Selling a Low-Voltage Company in 2026
Quick Answer
A low-voltage company, structured cabling, network infrastructure, access control, video surveillance, audio-visual, smart-home/smart-building integration, often a mix of these, in 2026 typically sells for 3x to 7x EBITDA, with companies that carry meaningful recurring revenue, monitoring RMR, managed services, service/maintenance agreements, software subscriptions, trading at 6x to 10x+ EBITDA. The biggest value driver is the percentage of revenue that is recurring versus one-off project installation, plus the customer mix (commercial, enterprise, healthcare, and government clients command premiums over residential and small commercial) and the service-line mix (security/monitoring and managed services are valued higher than pure cabling). Active buyers include the PE-backed security and low-voltage platforms that have been consolidating the space, fire and life safety platforms (Pye-Barker and others) building a security-monitoring continuum, electrical-contracting platforms adding low-voltage capability, and regional integrators; several buyers in CT’s network cite low-voltage and smart-home integration specifically. Most low-voltage company sales close in 90 to 180 days.

Dataset excerpt
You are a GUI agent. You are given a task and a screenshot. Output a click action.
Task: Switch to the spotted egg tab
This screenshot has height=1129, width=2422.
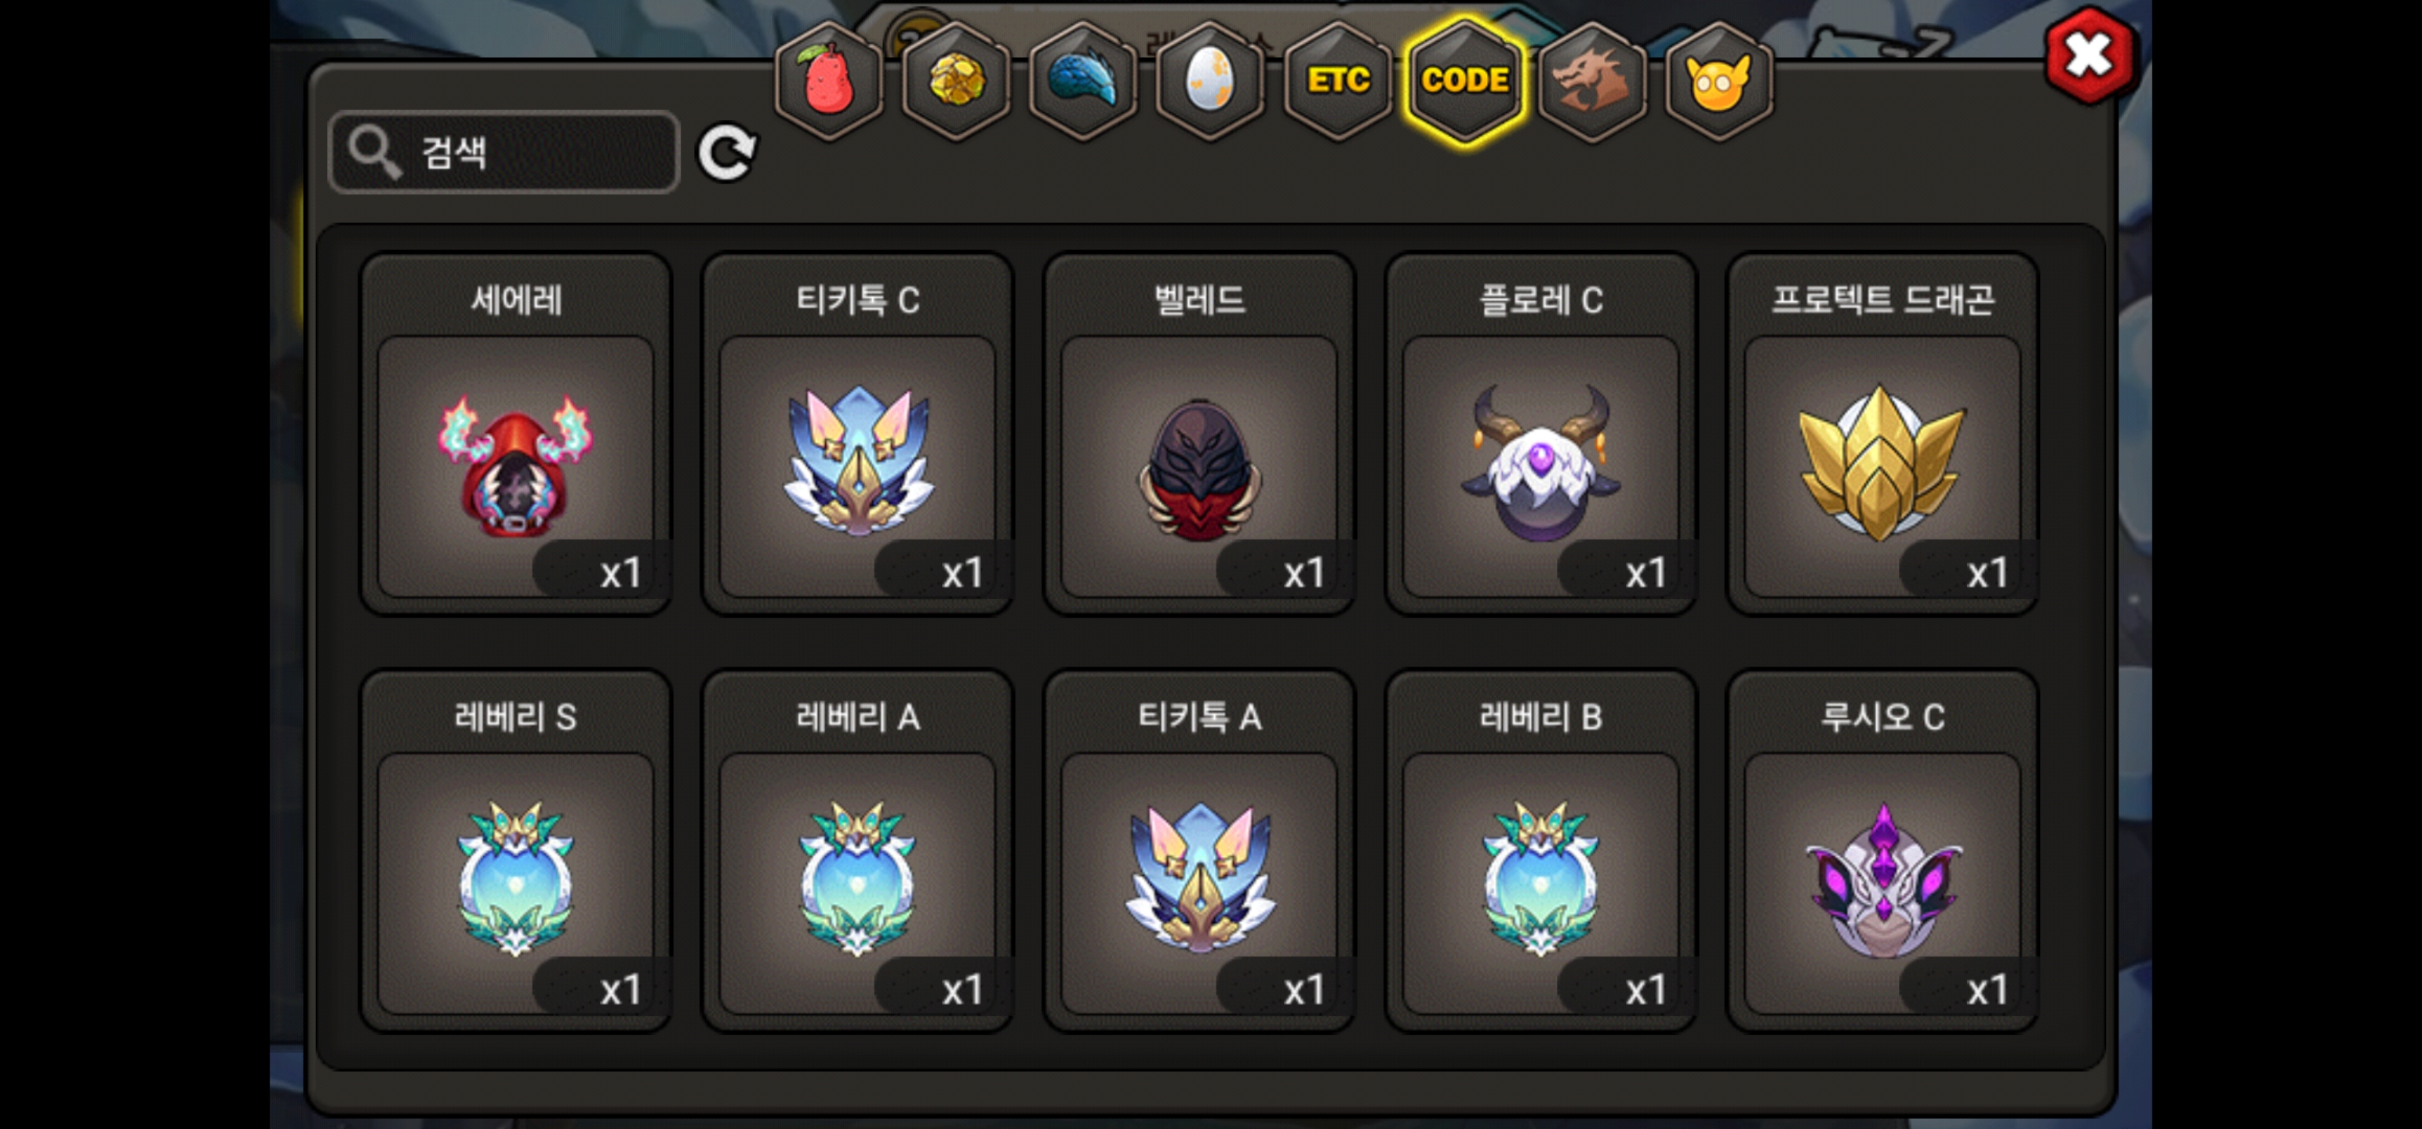click(1210, 81)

Tasks
**A)** For each statement, say yes or no to whether it agrees with the piece on selling a low-voltage company, and quote the words from that piece that decide it: (i) Most sales of low-voltage companies close in 90 to 180 days. (ii) Pure cabling is valued higher than security and monitoring. (iii) Residential clients command premiums over government clients.
**B)** Write the next part of the piece on selling a low-voltage company, starting right after its final sentence.

Outputs by task
**A)**
(i) Yes: "Most low-voltage company sales close in 90 to 180 days."
(ii) No: "security/monitoring and managed services are valued higher than pure cabling"
(iii) No: "commercial, enterprise, healthcare, and government clients command premiums over residential and small commercial"

**B)**
“Low-voltage” covers a lot, structured cabling, networking, access control, video, AV, smart-home, smart-building, and the value of a low-voltage company depends heavily on which of those it does and how much of the revenue is recurring. A pure cabling contractor with project-only revenue trades at a modest multiple; a low-voltage integrator with a security/monitoring book, managed services, and a commercial/enterprise customer base trades far higher. This guide covers the multiples, the recurring-revenue and service-mix math, the PE-backed platforms acquiring, what kills deals, and the process.
We are CT Acquisitions, a buy-side M&A advisory firm with buyers in our network actively acquiring low-voltage and smart-home/smart-building integration companies. Sellers pay nothing, the buyer pays our fee at closing. For adjacent verticals, see our guides on selling a security integration company, selling an AV integration company, selling an alarm monitoring company, and selling an electrical contracting business.
What this guide covers
- Project-only cabling/low-voltage contractor: typically 3x to 5x SDE/EBITDA
- Low-voltage integrator with recurring base (monitoring RMR + managed services + service agreements + subscriptions): 5x to 7x EBITDA, rising to 6x-10x+ as recurring revenue grows
- Biggest value drivers: recurring revenue percentage, customer mix (commercial/enterprise/healthcare/government premium over residential/small commercial), and service-line mix (security/monitoring + managed services valued higher than pure cabling)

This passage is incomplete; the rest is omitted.